● **Your assignment**: Return each line of the entries that mentions the word "Toggle".

START Data shown

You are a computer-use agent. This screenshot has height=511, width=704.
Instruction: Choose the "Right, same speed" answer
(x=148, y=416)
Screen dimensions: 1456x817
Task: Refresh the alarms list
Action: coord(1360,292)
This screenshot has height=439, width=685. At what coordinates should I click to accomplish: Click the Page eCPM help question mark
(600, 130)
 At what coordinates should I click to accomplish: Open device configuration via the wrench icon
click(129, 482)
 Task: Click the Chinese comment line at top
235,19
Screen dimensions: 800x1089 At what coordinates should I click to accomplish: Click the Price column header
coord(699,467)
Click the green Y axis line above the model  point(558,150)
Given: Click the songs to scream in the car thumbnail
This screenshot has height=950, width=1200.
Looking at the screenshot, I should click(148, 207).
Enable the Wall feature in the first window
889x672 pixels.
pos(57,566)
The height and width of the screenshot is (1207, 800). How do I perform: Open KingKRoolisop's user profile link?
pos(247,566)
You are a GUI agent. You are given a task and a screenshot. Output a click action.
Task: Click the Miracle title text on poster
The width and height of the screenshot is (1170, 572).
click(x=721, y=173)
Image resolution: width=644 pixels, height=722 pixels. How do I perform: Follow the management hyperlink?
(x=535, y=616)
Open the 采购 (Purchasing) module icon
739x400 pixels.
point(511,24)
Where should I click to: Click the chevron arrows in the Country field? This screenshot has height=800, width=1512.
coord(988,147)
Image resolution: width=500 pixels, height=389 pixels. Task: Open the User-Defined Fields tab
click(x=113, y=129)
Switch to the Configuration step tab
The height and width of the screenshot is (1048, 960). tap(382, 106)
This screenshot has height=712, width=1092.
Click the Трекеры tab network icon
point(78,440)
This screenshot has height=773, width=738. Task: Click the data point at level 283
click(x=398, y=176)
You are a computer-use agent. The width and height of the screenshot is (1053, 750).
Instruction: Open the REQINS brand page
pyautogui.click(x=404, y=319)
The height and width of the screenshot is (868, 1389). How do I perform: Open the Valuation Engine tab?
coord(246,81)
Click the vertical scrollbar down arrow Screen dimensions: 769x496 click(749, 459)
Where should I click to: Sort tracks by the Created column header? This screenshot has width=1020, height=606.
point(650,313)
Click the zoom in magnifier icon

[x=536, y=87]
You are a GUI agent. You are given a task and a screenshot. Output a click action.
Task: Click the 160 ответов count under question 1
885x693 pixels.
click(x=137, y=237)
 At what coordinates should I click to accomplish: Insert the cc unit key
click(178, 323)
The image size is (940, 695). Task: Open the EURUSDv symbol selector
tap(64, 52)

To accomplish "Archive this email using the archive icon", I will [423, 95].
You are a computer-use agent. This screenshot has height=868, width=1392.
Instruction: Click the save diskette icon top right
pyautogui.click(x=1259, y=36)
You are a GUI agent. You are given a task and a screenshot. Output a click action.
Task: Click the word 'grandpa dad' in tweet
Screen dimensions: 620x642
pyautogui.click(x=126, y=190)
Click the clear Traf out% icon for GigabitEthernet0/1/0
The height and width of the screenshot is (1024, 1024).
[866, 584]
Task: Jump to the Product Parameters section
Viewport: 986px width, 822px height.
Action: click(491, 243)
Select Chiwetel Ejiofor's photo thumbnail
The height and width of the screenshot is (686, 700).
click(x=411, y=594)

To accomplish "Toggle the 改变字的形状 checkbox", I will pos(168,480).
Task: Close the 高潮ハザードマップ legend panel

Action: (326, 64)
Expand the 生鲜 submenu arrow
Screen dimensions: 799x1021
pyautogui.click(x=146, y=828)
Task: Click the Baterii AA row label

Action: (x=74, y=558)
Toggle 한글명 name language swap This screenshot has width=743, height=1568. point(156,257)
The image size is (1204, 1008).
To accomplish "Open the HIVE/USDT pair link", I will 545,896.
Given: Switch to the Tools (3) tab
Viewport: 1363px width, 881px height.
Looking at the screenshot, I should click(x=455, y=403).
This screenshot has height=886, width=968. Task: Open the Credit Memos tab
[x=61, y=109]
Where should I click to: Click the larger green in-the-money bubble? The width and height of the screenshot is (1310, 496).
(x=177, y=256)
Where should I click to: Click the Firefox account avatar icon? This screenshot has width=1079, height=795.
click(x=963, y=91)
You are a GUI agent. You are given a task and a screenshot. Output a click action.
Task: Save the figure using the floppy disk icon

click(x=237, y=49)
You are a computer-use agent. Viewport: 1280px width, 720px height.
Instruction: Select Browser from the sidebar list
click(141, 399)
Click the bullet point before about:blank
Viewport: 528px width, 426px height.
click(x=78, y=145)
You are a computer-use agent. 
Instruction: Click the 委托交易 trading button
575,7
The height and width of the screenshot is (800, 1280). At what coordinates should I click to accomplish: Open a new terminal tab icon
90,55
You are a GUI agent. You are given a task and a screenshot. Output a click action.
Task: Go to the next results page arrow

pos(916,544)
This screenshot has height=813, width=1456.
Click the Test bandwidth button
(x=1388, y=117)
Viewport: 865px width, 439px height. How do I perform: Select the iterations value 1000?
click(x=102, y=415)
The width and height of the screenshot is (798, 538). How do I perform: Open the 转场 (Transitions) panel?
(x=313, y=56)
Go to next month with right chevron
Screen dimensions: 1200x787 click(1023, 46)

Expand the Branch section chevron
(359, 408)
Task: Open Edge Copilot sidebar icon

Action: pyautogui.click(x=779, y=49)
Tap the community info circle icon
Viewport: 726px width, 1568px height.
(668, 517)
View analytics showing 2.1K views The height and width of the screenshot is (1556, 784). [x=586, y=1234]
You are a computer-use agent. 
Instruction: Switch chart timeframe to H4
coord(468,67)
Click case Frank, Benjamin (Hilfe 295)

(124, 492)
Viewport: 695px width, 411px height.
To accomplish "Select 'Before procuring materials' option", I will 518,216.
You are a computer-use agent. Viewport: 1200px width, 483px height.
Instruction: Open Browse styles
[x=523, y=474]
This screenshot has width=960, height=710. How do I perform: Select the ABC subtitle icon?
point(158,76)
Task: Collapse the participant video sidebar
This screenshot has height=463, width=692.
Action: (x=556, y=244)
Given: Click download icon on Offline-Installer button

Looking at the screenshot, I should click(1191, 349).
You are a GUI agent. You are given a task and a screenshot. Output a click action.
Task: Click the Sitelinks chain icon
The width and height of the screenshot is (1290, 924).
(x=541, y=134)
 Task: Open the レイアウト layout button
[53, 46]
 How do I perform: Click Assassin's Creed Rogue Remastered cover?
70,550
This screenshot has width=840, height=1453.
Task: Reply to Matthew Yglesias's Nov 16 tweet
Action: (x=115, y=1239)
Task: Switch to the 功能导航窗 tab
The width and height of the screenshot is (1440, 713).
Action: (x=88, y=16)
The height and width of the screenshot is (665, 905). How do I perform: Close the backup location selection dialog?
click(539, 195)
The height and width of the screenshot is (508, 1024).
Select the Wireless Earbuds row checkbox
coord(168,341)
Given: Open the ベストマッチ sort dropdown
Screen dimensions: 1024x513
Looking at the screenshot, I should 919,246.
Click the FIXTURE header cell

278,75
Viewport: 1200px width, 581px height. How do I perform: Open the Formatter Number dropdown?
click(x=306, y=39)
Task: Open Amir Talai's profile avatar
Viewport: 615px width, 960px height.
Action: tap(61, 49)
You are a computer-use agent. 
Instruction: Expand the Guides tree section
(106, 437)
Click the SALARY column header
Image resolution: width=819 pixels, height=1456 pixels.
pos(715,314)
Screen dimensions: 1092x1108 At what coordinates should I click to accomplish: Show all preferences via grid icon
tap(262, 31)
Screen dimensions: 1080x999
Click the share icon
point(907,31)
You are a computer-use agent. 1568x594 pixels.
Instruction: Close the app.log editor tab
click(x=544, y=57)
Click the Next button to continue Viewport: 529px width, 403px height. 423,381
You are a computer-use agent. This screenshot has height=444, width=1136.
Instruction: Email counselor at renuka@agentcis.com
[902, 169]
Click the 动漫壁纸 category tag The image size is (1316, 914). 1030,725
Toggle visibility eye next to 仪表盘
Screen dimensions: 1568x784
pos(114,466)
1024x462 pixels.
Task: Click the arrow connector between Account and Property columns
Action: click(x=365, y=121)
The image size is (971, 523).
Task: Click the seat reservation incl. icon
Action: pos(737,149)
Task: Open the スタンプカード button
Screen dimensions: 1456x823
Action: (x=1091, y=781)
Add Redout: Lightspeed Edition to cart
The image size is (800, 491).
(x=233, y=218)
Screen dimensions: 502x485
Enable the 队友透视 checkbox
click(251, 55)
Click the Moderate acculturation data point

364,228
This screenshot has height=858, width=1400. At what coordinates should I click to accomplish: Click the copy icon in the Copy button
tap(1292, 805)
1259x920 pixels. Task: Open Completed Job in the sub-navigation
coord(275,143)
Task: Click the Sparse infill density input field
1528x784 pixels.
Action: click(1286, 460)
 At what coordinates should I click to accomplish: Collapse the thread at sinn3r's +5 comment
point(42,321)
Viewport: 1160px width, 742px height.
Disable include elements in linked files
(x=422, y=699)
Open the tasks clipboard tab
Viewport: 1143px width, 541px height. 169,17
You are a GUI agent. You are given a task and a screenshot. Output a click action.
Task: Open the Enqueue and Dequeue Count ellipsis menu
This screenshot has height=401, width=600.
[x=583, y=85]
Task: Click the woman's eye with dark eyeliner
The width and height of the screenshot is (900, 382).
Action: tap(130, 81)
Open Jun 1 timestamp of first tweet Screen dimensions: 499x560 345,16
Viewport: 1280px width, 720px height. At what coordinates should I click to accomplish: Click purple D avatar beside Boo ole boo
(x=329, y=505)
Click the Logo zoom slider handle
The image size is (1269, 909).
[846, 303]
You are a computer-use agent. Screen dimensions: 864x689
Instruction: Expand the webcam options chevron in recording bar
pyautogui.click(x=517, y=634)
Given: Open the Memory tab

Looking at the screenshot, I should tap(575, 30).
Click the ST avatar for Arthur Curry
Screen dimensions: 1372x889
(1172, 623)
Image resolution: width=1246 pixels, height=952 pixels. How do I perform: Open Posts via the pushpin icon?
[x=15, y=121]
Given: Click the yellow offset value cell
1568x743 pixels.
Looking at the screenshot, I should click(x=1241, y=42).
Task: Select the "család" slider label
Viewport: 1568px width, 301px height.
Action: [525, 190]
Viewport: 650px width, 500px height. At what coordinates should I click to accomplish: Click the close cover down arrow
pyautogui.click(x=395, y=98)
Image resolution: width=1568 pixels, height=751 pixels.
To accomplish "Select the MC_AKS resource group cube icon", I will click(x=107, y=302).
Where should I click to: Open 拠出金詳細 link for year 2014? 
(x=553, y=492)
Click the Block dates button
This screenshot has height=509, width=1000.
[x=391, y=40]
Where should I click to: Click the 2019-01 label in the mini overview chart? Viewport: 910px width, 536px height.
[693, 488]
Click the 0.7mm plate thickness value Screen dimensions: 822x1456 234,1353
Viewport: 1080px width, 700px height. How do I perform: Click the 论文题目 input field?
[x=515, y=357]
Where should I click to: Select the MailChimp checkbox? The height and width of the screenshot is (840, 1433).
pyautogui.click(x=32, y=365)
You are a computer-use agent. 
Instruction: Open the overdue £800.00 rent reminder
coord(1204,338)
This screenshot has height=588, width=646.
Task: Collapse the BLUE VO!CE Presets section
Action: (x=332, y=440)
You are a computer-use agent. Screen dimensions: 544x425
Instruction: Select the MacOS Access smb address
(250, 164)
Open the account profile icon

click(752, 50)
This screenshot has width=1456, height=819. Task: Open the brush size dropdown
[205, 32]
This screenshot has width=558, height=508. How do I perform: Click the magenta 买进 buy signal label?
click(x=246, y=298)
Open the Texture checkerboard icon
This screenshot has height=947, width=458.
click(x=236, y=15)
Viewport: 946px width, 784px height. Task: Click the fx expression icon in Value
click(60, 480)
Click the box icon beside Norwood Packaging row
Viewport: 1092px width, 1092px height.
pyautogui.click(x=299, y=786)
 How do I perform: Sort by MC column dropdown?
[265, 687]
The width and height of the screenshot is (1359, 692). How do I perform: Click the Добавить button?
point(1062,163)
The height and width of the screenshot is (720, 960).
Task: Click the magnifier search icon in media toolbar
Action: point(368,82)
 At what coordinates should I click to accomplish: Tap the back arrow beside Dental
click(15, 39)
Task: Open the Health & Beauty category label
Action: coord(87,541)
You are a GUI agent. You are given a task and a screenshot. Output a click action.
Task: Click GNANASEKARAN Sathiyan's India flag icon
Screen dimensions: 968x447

END Data shown

● **Output for this exercise**:
To accomplish "Toggle the 改变字的形状 checkbox", I will pos(168,480).
Toggle 한글명 name language swap This screenshot has width=743, height=1568. point(156,257)
Toggle visibility eye next to 仪表盘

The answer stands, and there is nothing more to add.